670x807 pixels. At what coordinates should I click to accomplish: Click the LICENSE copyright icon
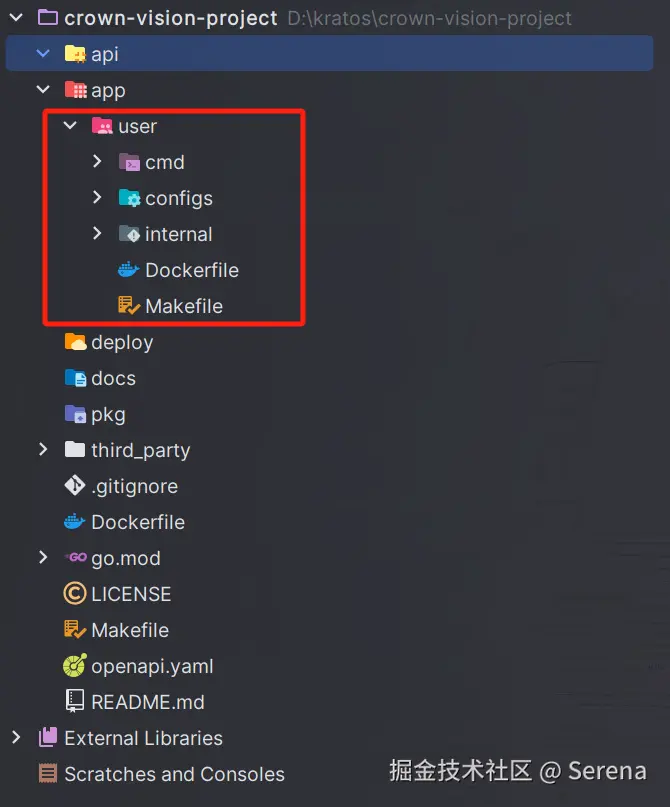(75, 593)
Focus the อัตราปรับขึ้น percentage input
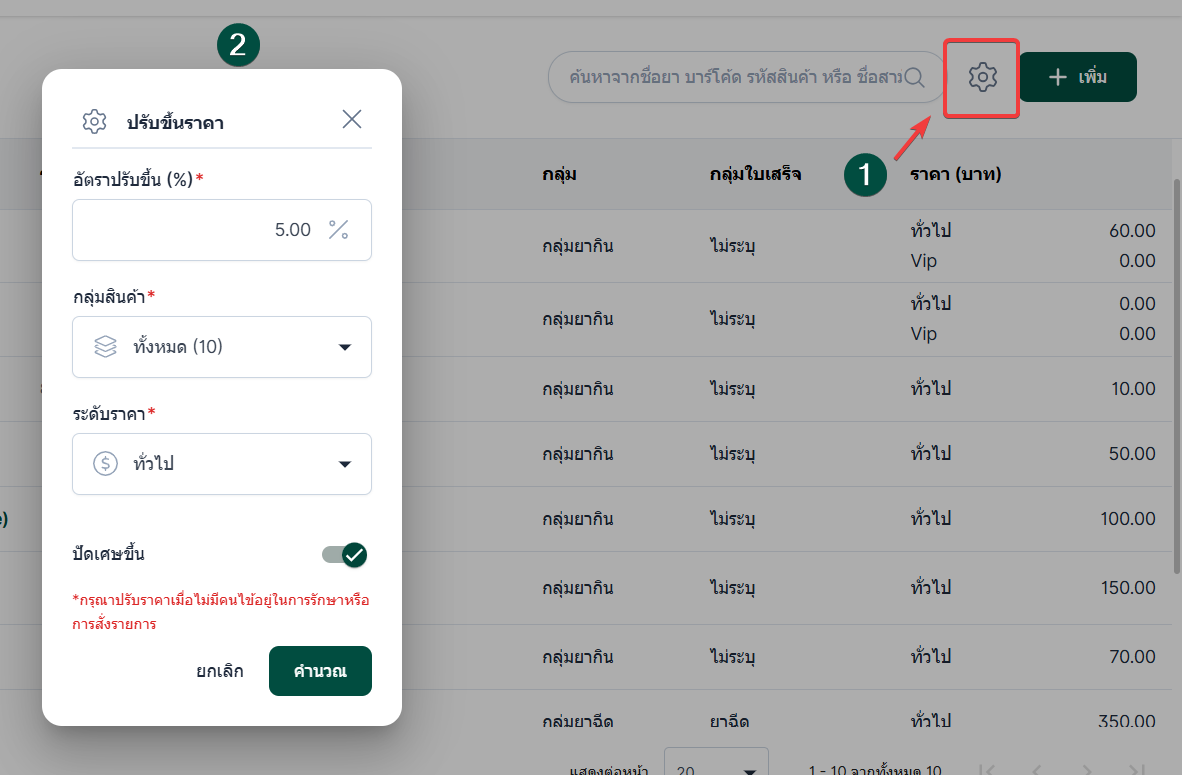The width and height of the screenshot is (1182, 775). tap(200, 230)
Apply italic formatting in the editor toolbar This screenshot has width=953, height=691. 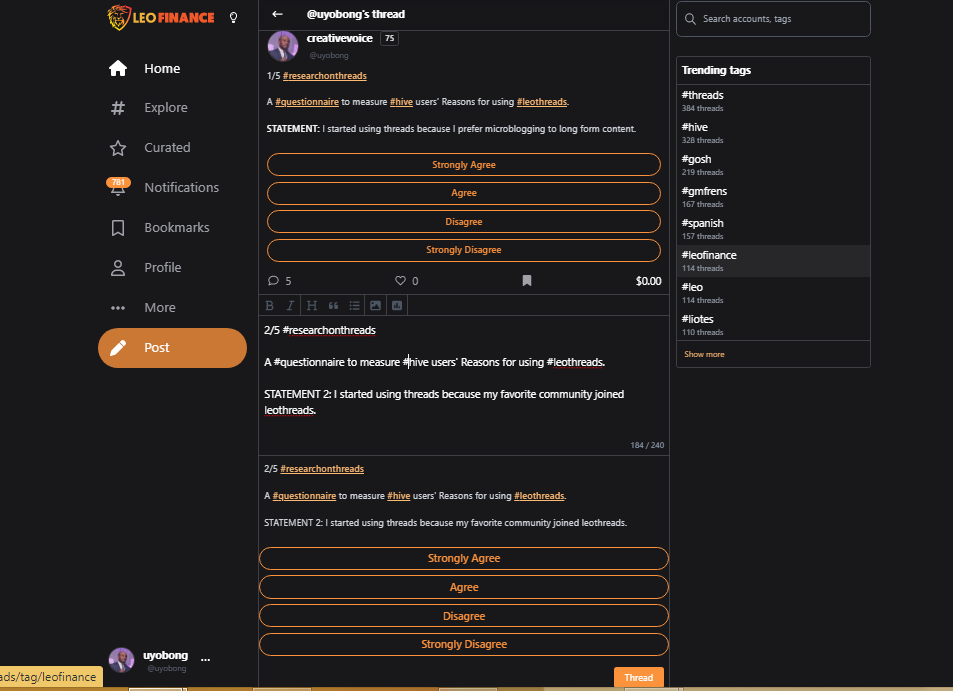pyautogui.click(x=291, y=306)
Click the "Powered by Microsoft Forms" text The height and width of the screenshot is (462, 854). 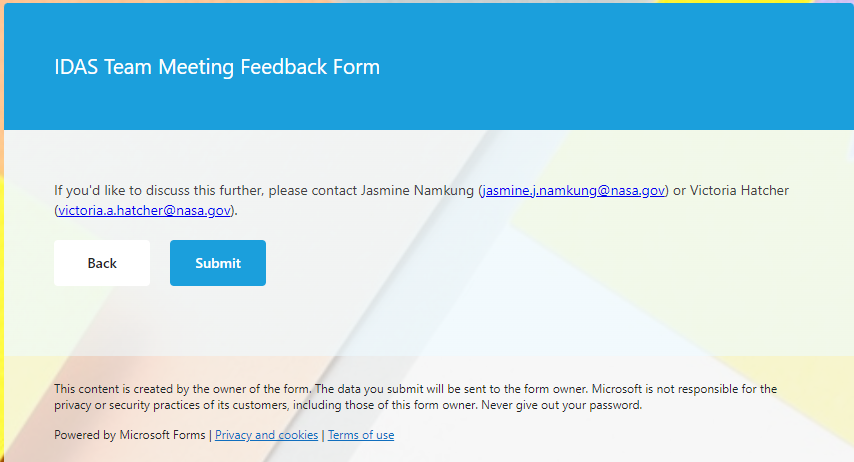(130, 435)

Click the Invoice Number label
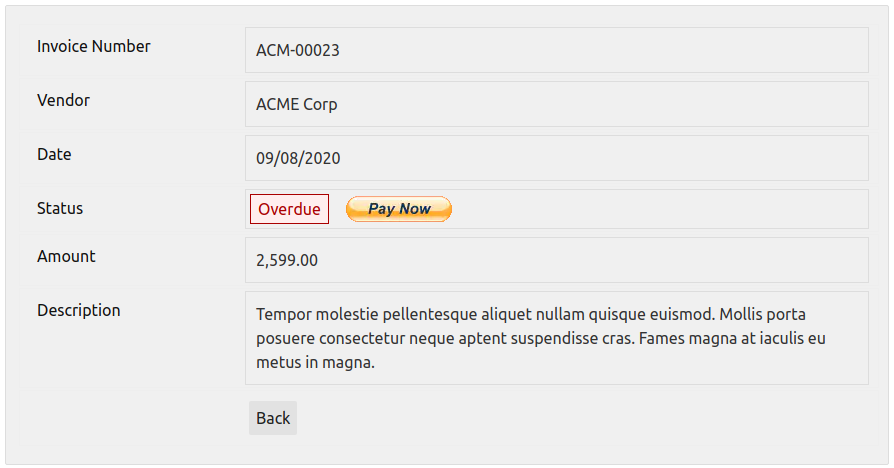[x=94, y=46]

- **Task details**
Could you retype the stretch from the start of the records through the line containing "The width and", leaving the pictures out?

- **Result for this exercise**
670x807 pixels. At what coordinates should I click to accomplish: Click the LICENSE copyright icon
(75, 593)
Focus the อัตราปรับขึ้น percentage input
The width and height of the screenshot is (1182, 775). tap(200, 230)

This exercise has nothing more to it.